### About this task
Strip out the pictures and transcribe the records that follow exactly.

### Provided data

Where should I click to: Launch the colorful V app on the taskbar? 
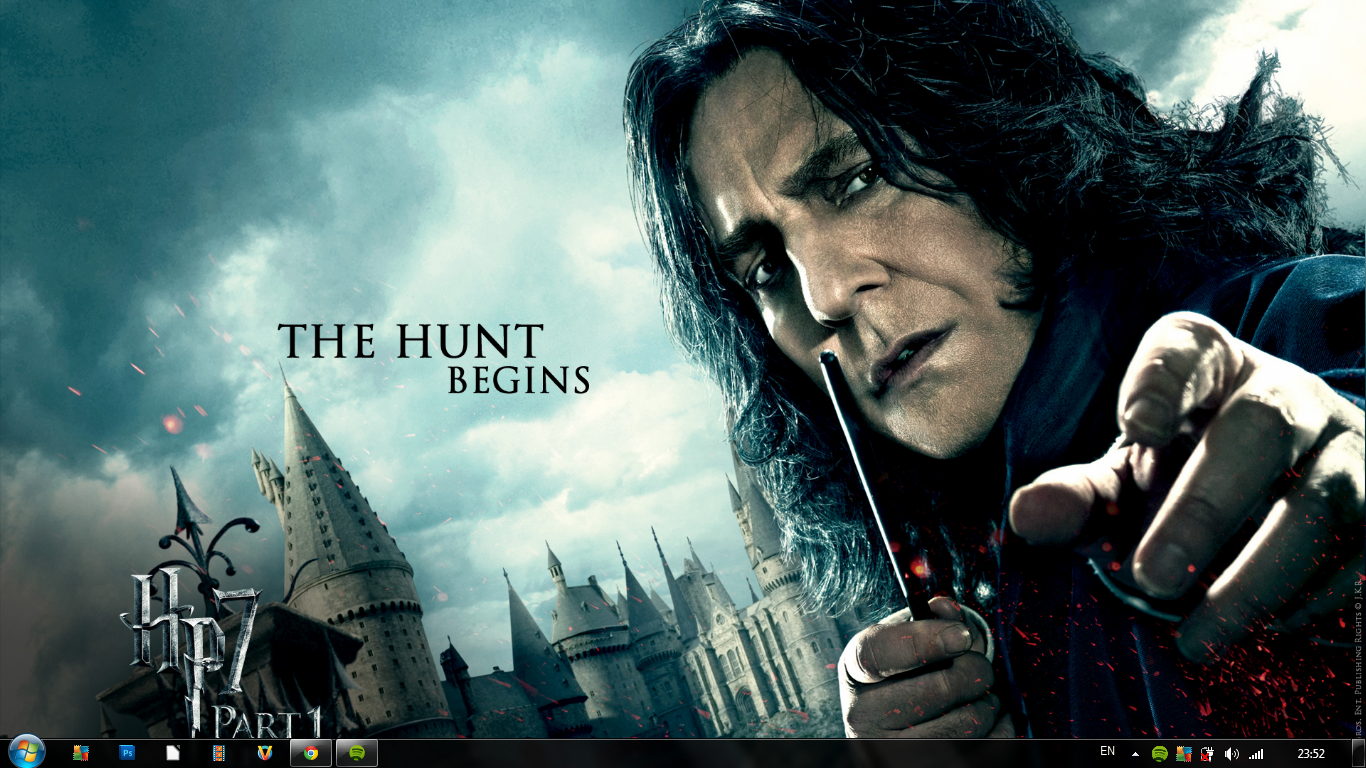(265, 753)
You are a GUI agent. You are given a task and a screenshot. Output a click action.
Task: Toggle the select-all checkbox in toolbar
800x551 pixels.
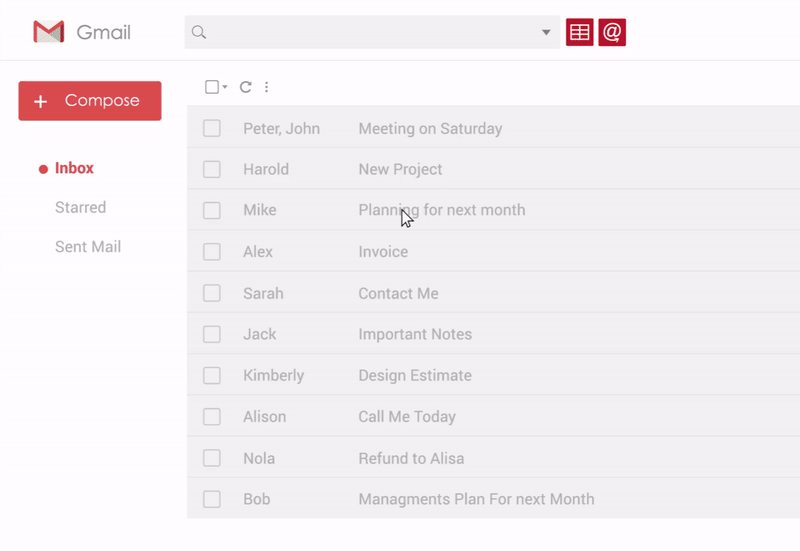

### Exercise solution
Where should I click to: Launch the colorful V app on the taskbar? 
(265, 753)
You are a GUI agent. You are given a task and a screenshot. Output a click action.
Task: Toggle the select-all checkbox in toolbar
800x551 pixels.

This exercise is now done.